(Exercise input begins)

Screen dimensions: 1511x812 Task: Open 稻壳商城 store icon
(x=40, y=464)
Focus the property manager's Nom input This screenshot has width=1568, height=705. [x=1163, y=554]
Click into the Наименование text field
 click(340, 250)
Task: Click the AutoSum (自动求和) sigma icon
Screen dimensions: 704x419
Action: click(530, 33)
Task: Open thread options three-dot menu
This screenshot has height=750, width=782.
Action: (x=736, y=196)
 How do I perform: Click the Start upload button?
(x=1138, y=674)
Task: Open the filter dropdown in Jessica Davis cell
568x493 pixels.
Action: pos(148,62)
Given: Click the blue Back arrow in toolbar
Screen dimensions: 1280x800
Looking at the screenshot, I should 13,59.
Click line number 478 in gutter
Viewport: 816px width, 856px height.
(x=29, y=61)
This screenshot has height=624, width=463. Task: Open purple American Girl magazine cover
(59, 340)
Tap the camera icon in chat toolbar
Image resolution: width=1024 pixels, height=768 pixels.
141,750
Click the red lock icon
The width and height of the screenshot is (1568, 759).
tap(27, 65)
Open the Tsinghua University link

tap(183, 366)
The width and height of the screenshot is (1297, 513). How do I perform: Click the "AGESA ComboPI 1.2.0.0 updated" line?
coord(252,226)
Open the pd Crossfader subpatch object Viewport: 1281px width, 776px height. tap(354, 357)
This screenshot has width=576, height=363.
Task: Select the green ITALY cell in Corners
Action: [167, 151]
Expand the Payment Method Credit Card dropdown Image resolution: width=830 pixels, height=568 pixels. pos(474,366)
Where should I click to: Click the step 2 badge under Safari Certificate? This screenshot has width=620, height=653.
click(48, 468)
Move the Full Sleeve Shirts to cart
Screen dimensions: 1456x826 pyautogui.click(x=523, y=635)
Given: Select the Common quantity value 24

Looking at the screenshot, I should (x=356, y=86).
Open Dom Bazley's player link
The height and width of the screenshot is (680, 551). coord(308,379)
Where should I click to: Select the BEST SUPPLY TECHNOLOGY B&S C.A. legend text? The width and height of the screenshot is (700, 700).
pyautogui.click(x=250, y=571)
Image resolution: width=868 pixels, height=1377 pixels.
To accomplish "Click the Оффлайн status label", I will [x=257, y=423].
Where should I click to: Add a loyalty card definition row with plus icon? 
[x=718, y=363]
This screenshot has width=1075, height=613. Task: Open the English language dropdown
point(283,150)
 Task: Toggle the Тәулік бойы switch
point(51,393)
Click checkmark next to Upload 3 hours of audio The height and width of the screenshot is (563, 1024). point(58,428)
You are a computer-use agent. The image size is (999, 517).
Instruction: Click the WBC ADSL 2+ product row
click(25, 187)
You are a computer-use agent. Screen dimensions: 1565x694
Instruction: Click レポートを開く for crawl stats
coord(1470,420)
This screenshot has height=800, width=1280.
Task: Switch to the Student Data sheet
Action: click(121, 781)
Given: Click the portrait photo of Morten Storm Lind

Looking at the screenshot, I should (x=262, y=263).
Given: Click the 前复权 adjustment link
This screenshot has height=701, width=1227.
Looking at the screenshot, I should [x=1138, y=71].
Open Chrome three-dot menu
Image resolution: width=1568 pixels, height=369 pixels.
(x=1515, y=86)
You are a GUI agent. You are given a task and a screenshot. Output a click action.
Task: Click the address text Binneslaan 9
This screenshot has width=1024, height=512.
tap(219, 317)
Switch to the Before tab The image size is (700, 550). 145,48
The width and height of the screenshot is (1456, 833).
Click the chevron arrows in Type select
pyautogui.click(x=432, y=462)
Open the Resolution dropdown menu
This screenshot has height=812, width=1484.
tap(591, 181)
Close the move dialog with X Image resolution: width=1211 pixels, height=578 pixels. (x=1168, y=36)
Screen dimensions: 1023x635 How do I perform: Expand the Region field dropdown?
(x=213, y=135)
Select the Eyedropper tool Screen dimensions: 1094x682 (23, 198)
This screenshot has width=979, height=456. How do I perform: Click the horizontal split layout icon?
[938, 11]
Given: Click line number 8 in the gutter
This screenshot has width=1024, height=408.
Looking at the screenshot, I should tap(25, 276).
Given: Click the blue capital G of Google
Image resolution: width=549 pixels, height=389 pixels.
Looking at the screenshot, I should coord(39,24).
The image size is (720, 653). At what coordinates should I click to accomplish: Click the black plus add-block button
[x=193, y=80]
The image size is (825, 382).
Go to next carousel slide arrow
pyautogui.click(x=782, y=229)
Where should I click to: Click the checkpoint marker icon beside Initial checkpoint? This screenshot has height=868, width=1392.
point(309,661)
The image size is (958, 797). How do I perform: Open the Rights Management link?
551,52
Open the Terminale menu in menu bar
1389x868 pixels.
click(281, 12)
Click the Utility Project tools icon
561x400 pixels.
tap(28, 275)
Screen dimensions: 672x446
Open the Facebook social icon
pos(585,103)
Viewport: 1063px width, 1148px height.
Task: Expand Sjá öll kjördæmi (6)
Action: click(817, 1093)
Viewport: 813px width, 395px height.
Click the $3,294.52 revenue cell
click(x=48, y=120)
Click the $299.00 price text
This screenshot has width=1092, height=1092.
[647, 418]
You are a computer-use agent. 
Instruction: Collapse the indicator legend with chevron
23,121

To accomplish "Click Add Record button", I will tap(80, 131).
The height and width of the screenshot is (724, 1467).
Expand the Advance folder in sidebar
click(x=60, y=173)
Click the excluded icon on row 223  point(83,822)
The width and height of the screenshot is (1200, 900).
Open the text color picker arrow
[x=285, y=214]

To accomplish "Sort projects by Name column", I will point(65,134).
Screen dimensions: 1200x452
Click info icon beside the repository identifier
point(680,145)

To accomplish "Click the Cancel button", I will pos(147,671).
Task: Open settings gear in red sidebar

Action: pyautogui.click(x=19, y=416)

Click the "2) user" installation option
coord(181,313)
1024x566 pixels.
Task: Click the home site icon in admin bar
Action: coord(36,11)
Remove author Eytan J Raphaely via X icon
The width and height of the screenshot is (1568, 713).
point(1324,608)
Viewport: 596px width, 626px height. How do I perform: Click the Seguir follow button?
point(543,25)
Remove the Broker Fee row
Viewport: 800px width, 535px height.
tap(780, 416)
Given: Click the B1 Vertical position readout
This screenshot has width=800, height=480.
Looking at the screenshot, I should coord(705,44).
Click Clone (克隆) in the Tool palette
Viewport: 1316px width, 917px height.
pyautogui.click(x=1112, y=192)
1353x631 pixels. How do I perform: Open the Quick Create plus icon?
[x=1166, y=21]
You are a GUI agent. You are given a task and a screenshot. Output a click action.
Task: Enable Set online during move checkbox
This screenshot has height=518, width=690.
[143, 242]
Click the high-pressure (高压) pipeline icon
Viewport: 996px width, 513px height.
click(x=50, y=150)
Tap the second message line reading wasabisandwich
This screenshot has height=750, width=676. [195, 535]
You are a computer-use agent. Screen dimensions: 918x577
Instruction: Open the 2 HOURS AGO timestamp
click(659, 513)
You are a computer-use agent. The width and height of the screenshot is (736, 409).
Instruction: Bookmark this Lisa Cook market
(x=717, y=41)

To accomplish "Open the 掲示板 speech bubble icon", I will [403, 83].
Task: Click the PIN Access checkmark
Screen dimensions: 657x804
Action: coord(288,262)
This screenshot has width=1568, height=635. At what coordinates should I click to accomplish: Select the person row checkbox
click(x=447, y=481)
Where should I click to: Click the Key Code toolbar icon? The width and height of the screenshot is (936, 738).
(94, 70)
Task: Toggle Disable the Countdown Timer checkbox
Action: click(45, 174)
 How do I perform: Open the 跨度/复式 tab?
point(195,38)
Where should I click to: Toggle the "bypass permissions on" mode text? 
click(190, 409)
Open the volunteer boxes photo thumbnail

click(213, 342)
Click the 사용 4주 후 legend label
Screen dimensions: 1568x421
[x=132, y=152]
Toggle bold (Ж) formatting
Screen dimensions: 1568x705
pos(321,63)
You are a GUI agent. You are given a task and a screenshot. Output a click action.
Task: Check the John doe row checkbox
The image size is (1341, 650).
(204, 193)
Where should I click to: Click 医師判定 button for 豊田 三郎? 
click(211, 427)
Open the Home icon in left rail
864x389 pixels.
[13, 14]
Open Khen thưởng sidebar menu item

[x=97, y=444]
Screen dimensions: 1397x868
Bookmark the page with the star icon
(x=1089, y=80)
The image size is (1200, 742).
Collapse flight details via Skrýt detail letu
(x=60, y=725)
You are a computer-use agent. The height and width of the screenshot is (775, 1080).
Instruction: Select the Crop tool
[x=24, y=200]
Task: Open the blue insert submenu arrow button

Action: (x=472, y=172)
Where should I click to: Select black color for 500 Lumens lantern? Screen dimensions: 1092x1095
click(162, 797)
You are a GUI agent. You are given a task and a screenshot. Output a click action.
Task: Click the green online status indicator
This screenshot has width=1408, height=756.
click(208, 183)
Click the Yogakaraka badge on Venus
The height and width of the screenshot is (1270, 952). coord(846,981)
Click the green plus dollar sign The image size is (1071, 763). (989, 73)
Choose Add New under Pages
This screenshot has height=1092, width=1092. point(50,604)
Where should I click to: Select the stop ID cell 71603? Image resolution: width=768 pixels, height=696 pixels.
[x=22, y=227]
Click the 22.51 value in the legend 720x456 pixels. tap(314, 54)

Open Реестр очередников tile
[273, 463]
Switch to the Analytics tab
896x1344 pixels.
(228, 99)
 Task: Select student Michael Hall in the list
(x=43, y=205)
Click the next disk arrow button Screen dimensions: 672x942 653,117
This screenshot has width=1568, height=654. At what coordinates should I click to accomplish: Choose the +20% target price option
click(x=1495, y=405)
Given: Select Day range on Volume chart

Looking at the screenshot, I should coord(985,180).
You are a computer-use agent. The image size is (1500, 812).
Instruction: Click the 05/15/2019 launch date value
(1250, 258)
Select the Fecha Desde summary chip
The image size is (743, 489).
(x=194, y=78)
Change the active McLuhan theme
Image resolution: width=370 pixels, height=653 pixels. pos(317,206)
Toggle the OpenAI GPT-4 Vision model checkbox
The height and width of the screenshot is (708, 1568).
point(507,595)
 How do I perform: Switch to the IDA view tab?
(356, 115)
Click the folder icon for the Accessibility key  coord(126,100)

(Exercise input ends)

What is needed:
Say how many lines in the records hold the string "three", and say nothing else.

Exercise output:
2